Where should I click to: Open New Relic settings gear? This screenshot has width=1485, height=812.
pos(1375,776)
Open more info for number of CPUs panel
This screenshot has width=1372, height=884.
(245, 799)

⁂

A complete, exact transcription of the data above is required.

● Finished exercise:
Where should I click to: Open New Relic settings gear? This screenshot has width=1485, height=812.
pos(1375,776)
Open more info for number of CPUs panel
This screenshot has width=1372, height=884.
(245, 799)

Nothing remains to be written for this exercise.